_Supplied entries_
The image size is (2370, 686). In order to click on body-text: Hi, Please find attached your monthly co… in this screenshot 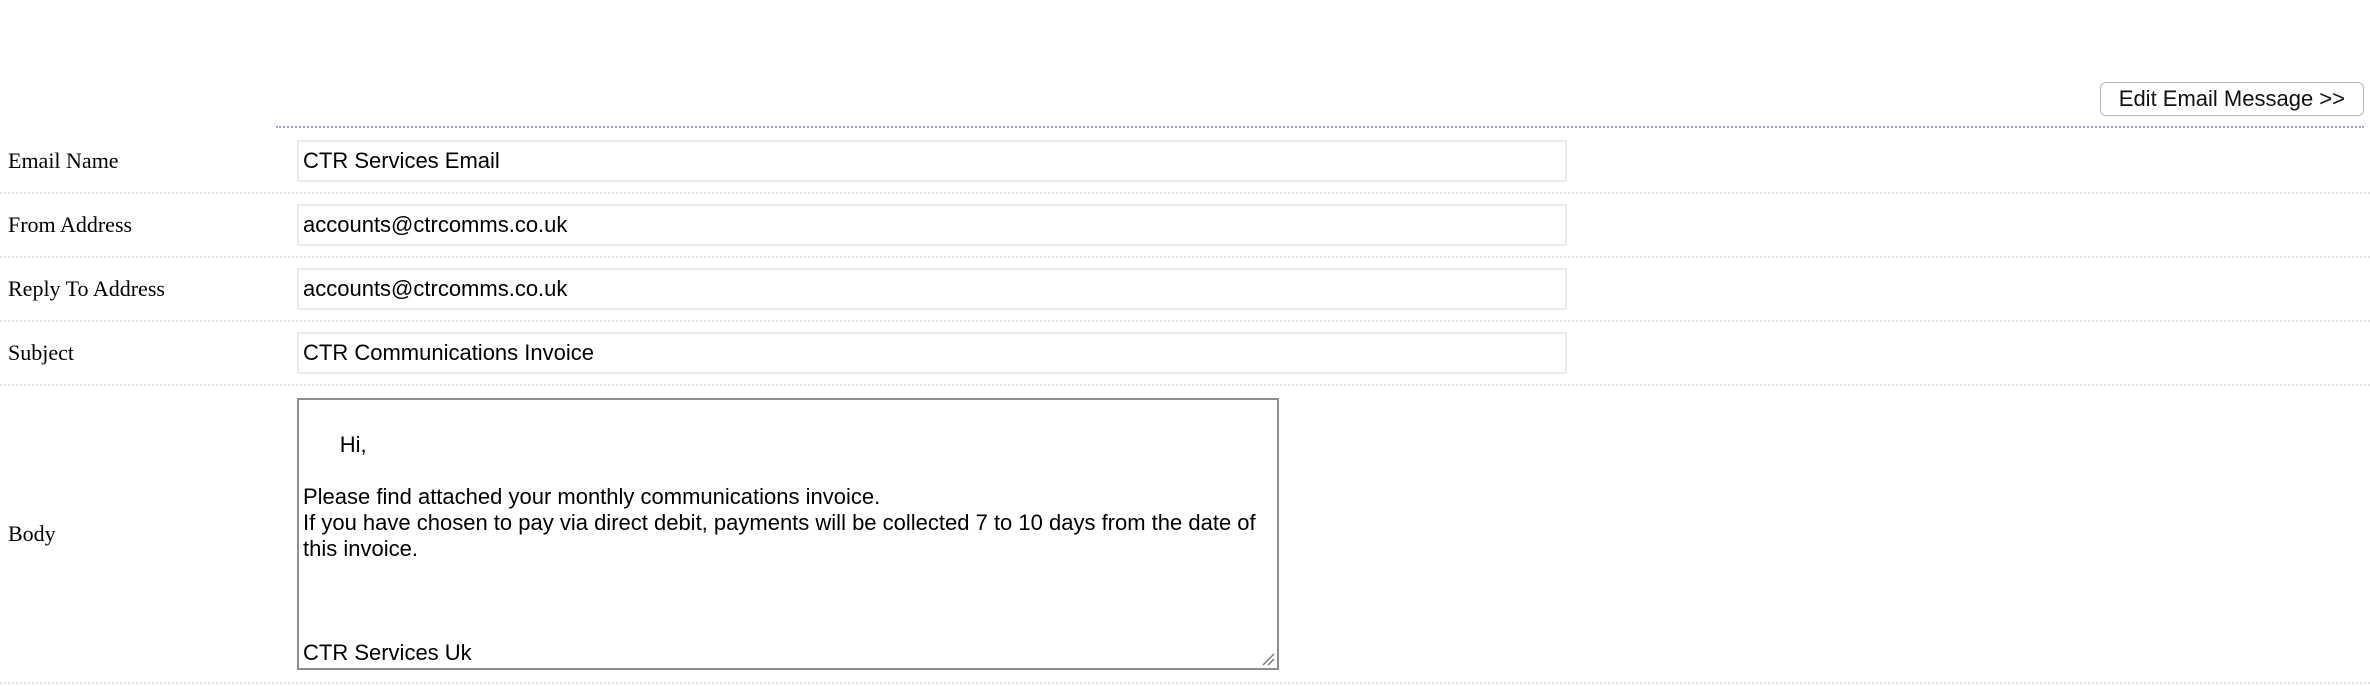, I will do `click(780, 548)`.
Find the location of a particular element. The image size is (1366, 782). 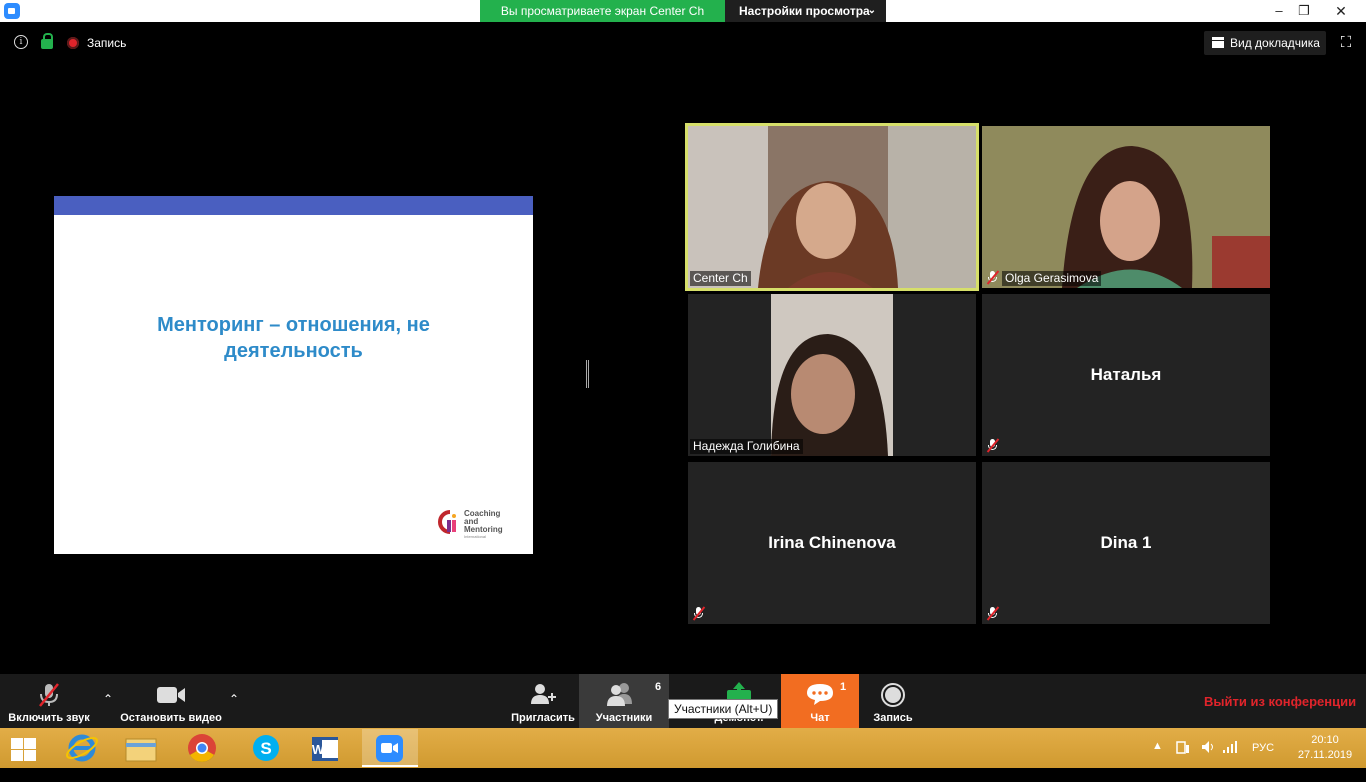

unmute-label: Включить звук is located at coordinates (49, 718).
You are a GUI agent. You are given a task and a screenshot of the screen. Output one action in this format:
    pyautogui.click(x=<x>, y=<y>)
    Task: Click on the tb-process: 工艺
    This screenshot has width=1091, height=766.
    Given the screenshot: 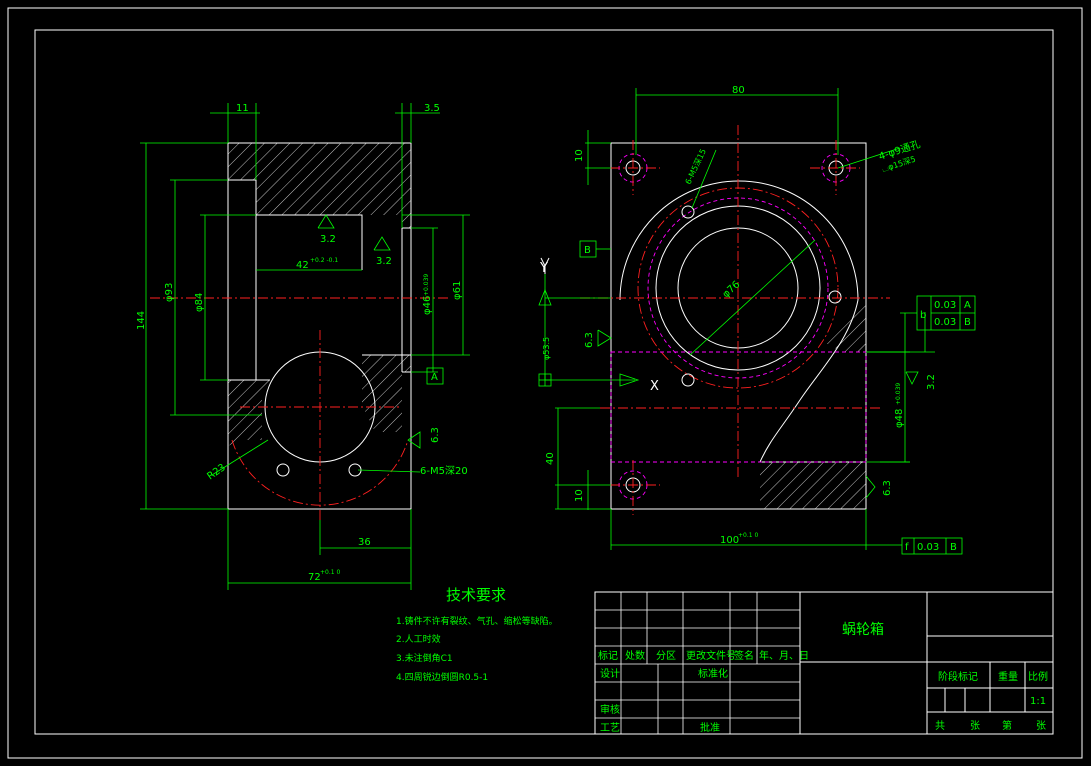 What is the action you would take?
    pyautogui.click(x=610, y=728)
    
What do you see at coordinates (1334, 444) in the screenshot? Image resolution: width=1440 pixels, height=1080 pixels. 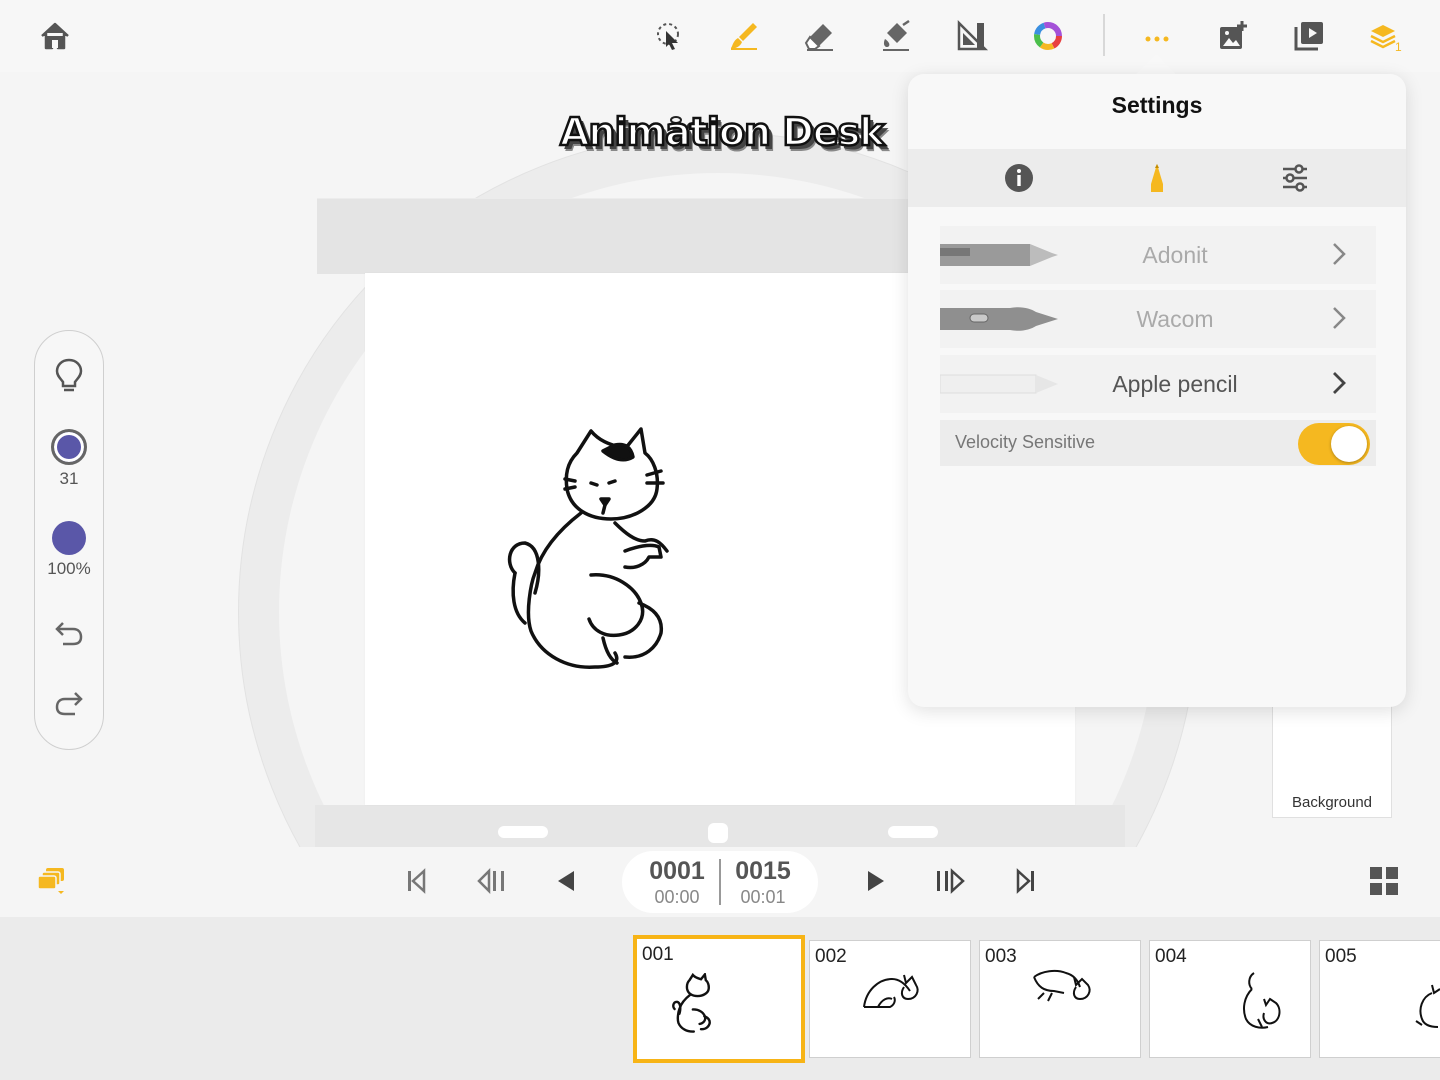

_Instruction_
Please update the records, beginning at the line that has "Find the location" and stopping after the line that has "unmute-label: Включить звук", by changing "particular" to "specific" and leaving everything else as it is. Give only those lines, without the pictures.

_Your response_
Find the location of a specific element. The image size is (1366, 782). 

unmute-label: Включить звук is located at coordinates (49, 718).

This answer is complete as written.